Tadi pagi saat Riu pulang, lelaki itu langsung saja menjadi penengah. Menjadi kepala keluarga sekaligus satu-satunya lelaki yang berada di sana harus membuatnya mati-matian mengendalikan perasaannya. Dia harus menggunakan pikirannya, tak boleh terbawa suasana hati dan berakhir menyalahkan anaknya sepihak tanpa penjelasan.

Riu pun meminta Mutia menjelaskan ada masalah apa dengan Arda. Mutia menjelaskan dengan sesekali mengusap air matanya. Gadis itu tampak begitu sedih dan kecewa.

Awalnya, Riu memiliki pendapat yang sama dengan Raisha. Mungkin saja ini hanya sebuah kesalahpahaman. Media sekarang memang suka melebih-lebihkan. Apalagi untuk judul berita, mereka akan dengan semangat membuat judul yang aneh demi menggaet pembaca. Kemudian jika dituntut, mereka akan berlindung di balik kebebasan pers.

Namun, saat Mutia mengatakan bahwa Arda tak bisa dihubungi sejak kemarin, Riu tak bisa berpikir positif lagi. Anaknya itu bukan seorang pelupa. Apalagi ini Mutia, seseorang yang tak mungkin putranya lupakan.

Dengan kepala dingin, Riu mencoba mencari solusi. Tapi menurutnya tidak ada cara lain untuk menyelesaikan masalah ini selain meminta penjelasan dari Arda. Harus ada pernyataan dari dua pihak untuk menyelesaikan masalah.

Jadi di sinilah Mutia sekarang, kota tempat Arda akan melaksanakan konser.

Sebenarnya, Mutia dipinta untuk istirahat terlebih dahulu. Mengingat gadis itu belum sempat tidur dari semalam. Juga kondisi kesehatan Mutia yang tadi sempat menurun karena tidak menerima asupan dari semalam.

Sayangnya, Mutia tak bisa lagi menahan dirinya. Dia tidak bisa terus-terusan diam tanpa kejelasan. Dia harus segera menemui Arda.

Begitu sampai di depan hotel, Mutia bisa melihat wartawan mengerubungi sesuatu. Entah apa itu, Mutia sama sekali tidak peduli. Yang jelas Mutia ingin segera masuk dan bertemu dengan Arda.

"Haha, ya gitu. Sebenarnya saya udah lama dekat sama Arda. Cuma mungkin karena waktu itu Arda udah menjalin hubungan lama sama Mutia, jadinya dia denial gitu. Mungkin ini pertanda kalau alam juga merestui kita."
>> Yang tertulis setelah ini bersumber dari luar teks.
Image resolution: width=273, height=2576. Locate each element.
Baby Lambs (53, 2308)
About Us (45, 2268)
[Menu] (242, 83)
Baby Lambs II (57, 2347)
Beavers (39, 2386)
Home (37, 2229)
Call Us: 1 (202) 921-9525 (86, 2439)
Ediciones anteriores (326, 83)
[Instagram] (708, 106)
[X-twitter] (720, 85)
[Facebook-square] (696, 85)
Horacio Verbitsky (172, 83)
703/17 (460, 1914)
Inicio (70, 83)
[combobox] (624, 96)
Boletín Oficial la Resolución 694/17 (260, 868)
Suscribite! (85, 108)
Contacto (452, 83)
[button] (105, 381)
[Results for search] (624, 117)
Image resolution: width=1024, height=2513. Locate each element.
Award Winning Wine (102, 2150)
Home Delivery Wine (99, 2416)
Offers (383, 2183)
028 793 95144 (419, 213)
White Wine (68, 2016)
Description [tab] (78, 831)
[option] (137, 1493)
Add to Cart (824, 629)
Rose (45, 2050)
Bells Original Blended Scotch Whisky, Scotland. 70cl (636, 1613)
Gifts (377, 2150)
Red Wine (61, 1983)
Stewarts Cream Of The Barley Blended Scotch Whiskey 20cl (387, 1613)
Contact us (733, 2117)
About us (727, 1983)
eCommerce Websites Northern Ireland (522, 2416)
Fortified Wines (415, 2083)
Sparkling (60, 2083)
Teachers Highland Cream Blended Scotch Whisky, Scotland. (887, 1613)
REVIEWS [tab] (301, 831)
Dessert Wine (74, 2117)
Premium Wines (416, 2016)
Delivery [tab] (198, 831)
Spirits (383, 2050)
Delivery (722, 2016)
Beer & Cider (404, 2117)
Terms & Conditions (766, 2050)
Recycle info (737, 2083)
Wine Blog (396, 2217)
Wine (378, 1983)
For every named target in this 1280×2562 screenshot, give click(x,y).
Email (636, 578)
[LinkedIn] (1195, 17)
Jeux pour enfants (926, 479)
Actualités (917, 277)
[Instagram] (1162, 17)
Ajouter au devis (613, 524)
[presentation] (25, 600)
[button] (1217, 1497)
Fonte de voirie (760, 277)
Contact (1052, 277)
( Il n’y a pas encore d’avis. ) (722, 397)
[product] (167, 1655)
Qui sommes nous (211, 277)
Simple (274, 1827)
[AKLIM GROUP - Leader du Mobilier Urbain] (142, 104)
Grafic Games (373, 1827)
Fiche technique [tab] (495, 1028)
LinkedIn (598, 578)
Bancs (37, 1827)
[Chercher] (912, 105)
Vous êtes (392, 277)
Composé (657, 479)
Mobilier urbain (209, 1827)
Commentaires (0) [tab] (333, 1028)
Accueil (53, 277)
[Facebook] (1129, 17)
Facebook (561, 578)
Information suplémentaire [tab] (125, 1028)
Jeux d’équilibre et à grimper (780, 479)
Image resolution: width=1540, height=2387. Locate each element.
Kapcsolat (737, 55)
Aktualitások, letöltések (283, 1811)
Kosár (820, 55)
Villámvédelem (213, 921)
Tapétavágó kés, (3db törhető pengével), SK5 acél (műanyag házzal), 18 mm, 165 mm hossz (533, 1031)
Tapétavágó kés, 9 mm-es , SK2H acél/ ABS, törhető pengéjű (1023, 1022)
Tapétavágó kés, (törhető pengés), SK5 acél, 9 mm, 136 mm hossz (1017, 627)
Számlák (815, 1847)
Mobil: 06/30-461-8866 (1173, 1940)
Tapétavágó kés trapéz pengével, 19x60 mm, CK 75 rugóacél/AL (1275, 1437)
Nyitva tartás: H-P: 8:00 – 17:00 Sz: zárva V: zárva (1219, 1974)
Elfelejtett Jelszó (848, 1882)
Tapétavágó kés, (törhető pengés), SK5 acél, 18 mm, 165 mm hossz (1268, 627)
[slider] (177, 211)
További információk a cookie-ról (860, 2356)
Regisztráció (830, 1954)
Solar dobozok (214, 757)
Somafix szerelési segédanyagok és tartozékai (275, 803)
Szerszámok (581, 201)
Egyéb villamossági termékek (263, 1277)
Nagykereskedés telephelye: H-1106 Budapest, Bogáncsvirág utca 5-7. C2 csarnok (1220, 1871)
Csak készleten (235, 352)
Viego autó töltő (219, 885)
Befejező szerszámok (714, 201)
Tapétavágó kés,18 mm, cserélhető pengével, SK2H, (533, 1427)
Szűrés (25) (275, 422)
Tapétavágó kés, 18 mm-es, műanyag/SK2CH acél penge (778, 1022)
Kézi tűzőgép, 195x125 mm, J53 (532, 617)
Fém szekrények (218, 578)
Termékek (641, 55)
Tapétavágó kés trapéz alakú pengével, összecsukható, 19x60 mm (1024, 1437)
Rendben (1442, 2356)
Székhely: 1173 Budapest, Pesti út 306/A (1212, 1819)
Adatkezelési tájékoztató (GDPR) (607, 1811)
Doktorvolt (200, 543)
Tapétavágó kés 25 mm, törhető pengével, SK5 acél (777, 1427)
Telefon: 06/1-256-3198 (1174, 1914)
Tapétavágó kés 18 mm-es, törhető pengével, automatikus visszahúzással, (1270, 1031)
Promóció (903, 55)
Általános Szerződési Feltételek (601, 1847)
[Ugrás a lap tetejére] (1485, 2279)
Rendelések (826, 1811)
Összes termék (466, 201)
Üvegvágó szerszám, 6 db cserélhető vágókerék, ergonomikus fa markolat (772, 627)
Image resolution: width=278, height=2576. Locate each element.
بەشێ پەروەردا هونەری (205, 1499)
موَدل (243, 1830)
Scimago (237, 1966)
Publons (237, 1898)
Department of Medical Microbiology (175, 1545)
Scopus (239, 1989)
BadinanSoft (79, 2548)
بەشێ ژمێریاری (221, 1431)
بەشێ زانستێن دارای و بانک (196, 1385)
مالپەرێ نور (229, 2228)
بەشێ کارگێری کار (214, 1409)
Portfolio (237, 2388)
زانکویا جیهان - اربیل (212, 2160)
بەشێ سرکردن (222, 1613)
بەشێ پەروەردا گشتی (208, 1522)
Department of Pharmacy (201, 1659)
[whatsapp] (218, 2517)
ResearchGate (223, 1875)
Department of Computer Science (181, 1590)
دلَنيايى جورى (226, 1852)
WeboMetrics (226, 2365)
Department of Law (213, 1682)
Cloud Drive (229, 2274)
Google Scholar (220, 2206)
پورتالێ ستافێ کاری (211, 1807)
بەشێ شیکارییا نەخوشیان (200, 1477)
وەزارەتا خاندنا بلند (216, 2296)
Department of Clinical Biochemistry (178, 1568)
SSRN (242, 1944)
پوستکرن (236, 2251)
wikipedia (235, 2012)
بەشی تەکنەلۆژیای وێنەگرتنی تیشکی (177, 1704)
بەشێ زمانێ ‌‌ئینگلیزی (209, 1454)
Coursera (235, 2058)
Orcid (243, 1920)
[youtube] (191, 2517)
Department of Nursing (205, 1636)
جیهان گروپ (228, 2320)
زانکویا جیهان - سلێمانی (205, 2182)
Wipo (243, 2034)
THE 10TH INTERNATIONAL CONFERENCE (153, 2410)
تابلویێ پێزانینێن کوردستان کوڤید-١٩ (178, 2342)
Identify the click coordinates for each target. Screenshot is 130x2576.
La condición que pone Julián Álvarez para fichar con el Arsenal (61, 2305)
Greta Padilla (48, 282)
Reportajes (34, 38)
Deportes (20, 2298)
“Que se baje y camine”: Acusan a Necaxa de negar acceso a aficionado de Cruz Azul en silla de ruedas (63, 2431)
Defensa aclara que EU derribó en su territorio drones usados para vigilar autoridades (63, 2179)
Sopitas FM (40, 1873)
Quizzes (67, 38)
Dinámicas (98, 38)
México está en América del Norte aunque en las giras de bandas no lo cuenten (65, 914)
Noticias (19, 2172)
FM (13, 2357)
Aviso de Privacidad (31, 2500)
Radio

Mutia tak bisa lagi menahan dirinya untuk tidak berhenti saat mendengar nama Arda disebutkan. Gadis itu menoleh dan menemukan seseorang di antara para wartawan. Dini, aktris pendatang baru yang digosipkan bermesraan dengan Arda.

Berani banget dia ngomong kayak gitu.

Mutia menatap Dini dengan mata yang berkilat marah. Tanpa sadar Mutia berhenti terlalu lama dan membuat salah satu wartawan melihatnya. Dengan segera wartawan itu berlari menghampiri Mutia.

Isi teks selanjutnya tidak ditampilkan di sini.